Ele também mostra que no passúk 7:12 está escrito “jogaram suas varas”, no plural (“vayashlíḥu”). Daqui, Ibn Ezra conclui que não se trata de apenas um único sinal/milagre, mas sim, dois sinais/milagres: no primeiro, a vara de Aharón se transforma em serpente; no segundo, após voltar a ser vara, ela engole/absorve as varas egípcias.
No século XV, o rabino italiano Ovadia Bartenura, aponta que o texto diz “a vara de Aharón engoliu as varas dos egípcios” (Ex 7:12). “A vara engoliu” – diz Bartenura – “depois de todas já terem voltado a ser varas”.
Outro rabino italiano, Sforno, comenta no século XVI que as varas dos egípcios tinham apenas forma e aparência de serpentes, mas não se movimentavam, enquanto a vara de Aharón teria se transformado completamente em uma serpente, sendo capaz, inclusive, de engolir as outras serpentes.
Para Sforno, ESTE É O SINAL que deveria ser apresentado ao Faraó: de que “somente o Eterno é quem pode dar alma e vida às criaturas, enquanto os magos do Egito nem mesmo puderam lhes dar movimentos”. Somente o Criador é senhor sobre a vida e, portanto, o Faraó não pode ter domínio sobre a vida de centenas de milhares de pessoas escravizadas.

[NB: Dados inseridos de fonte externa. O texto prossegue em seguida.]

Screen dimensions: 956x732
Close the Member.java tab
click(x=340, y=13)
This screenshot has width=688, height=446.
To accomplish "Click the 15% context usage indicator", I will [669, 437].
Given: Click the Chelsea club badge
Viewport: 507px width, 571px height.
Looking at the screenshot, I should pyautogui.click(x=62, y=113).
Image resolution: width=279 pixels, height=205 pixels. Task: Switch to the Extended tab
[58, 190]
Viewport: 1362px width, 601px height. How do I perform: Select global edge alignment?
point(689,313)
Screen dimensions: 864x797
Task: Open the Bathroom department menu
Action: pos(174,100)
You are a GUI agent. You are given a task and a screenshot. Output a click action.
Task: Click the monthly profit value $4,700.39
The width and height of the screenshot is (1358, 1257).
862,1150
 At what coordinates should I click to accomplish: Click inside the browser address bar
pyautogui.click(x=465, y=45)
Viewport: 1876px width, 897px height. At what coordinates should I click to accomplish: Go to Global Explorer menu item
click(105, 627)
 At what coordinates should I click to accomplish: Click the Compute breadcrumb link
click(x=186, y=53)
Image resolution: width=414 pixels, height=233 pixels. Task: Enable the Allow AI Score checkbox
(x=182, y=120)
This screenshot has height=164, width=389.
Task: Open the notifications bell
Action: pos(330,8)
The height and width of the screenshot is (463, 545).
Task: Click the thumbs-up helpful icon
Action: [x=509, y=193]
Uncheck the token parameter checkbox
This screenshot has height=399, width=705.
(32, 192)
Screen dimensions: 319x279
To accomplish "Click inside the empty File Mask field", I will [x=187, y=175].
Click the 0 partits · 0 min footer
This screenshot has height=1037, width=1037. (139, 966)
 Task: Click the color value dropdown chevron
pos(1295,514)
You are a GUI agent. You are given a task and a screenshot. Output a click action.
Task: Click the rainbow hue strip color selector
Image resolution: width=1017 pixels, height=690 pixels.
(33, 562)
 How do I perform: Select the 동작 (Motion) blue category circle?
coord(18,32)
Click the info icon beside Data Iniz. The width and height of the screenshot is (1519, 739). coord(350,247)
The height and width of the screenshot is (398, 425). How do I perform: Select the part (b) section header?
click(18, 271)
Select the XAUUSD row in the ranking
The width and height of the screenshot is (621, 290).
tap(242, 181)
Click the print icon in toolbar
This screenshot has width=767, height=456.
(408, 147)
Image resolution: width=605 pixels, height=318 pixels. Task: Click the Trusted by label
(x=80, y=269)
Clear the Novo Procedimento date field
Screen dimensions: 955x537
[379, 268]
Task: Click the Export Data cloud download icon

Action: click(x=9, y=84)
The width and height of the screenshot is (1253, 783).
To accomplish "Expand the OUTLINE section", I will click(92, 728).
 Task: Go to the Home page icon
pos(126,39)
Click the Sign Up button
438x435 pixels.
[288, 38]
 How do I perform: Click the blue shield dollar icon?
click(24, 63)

Em pleno século XXI, nós facilmente nos maravilhamos com a capacidade humana de criar coisas maravilhosas, seja do ponto de vista da arte ou da tecnologia. E, perdemos a atenção aos detalhes dos detalhes, às sutilezas das sutilezas, às pequenas maravilhas do cotidiano, em cada pequena criatura que convive conosco no planeta.
Assim como a atenção dos nossos sábios a cada pormenor nos convida a enxergar os grandiosos sinais nessa parashá, a Torá também nos convida a enxergar, nas minúcias da vida, os sinais que nos movem em direção ao aprimoramento pessoal, de nossas comunidades, da sociedade mais ampla e de toda a humanidade – afinal, a mensagem da saída do Egito é, ao mesmo tempo, pessoal e universal.